Aromas de Bécquer y flatulencias de Su Venal Majestad. De los muros del museo colgaban también algunas pinturas costumbristas de Valeriano Bécquer, hermano de Gustavo Adolfo, que ilustrara con brutal sarcasmo las peripecias venéreas de la descocada reina. Los grabados pornográficos y satíricos de los dos hermanos no figuraban, ni deben figurar hoy, entre los fondos del museo. Hace un par décadas una editorial audaz los publicó en un libro titulado Los Borbones en pelota que no tardó mucho tiempo en desaparecer misteriosamente de las librerías. Larra, y Bécquer, y la insaciable reina Isabel dotaban al museo de un aura especialísima, a mitad de camino, como el romanticismo, entre lo sublime y lo grotesco. Reorganizado, rehabilitado e iluminado con profesionalidad y esmero, el renovado museo Romántico ocupará, sin duda, el singular puesto que le corresponde en la oferta artística, histórica y cultural de la urbe. El Romanticismo español, "suspirillos germánicos" para sus detractores de la época, dejó a su paso una fértil y libérrima producción entre el exceso y la genialidad, por encima de los tópicos y las descalificaciones. España era la meca de los viajeros románticos que buscaban entre las ruinas del fenecido Imperio el exotismo y el malditismo que habían alimentado la leyenda negra. Por su parte, los románticos españoles se vieron obligados a luchar contra la incomprensión y la burla de sus severos coetáneos con una obra desmesurada y desigual. Espíritus libres condenados a la banalización y al oprobio.
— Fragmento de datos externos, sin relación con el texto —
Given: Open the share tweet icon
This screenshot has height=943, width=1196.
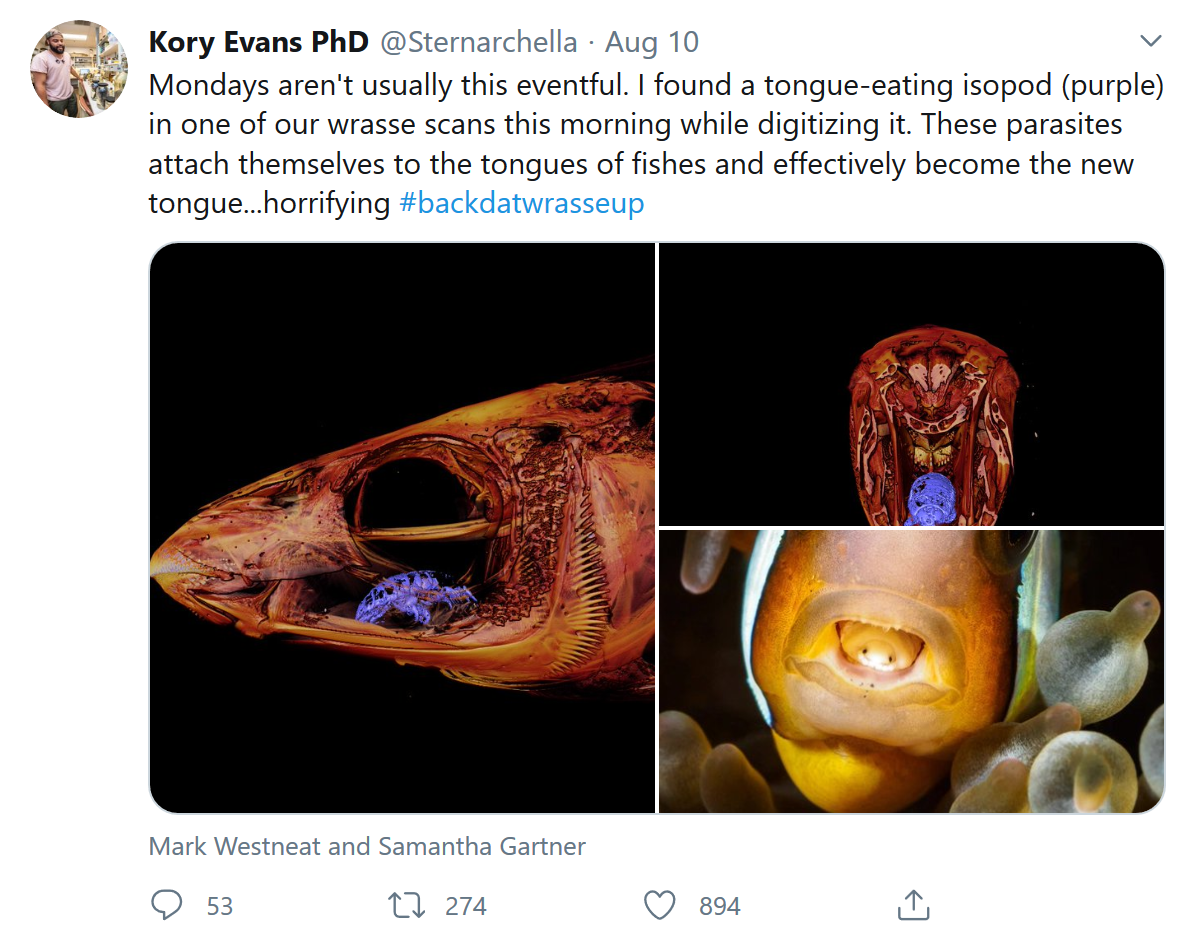Looking at the screenshot, I should pyautogui.click(x=912, y=906).
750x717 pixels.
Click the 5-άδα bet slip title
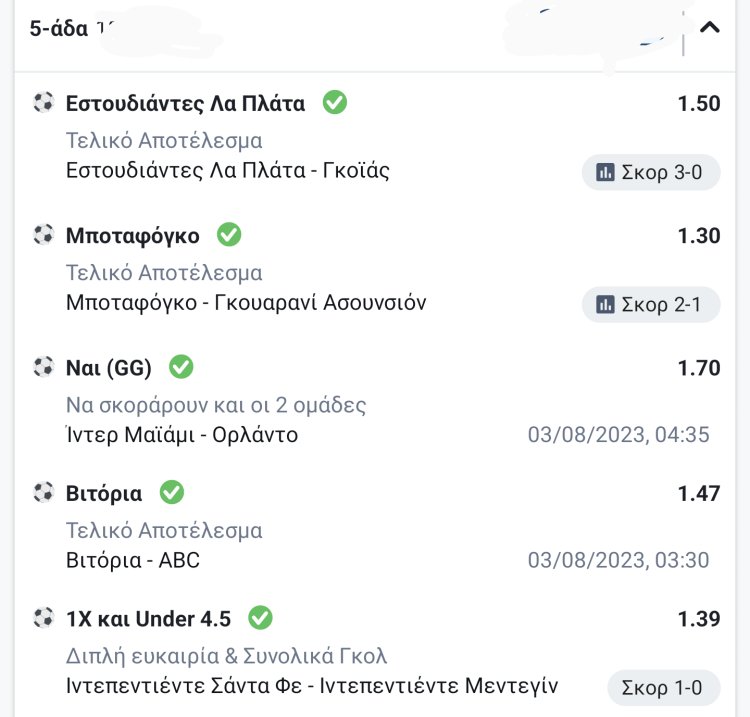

En los años de la movida, los neorrománticos fueron, ante todo, una tribu urbana marcada por la moda más que por la obra; los últimos románticos fueron otros, antihéroes que cambiaron la pistola de Larra por la hipodérmica, la tuberculosis, enfermedad endémica de sus predecesores, dio paso al sida. Carne de cañón autoinmolada y febril, callejera y perdida, murieron jóvenes, pero no dejaron bellos cadáveres, nunca lo son. Hoy sus patéticos fantasmas vagarán quizás por los salones y corredores del museo y descansarán a la sombra del magnolio centenario de su patio.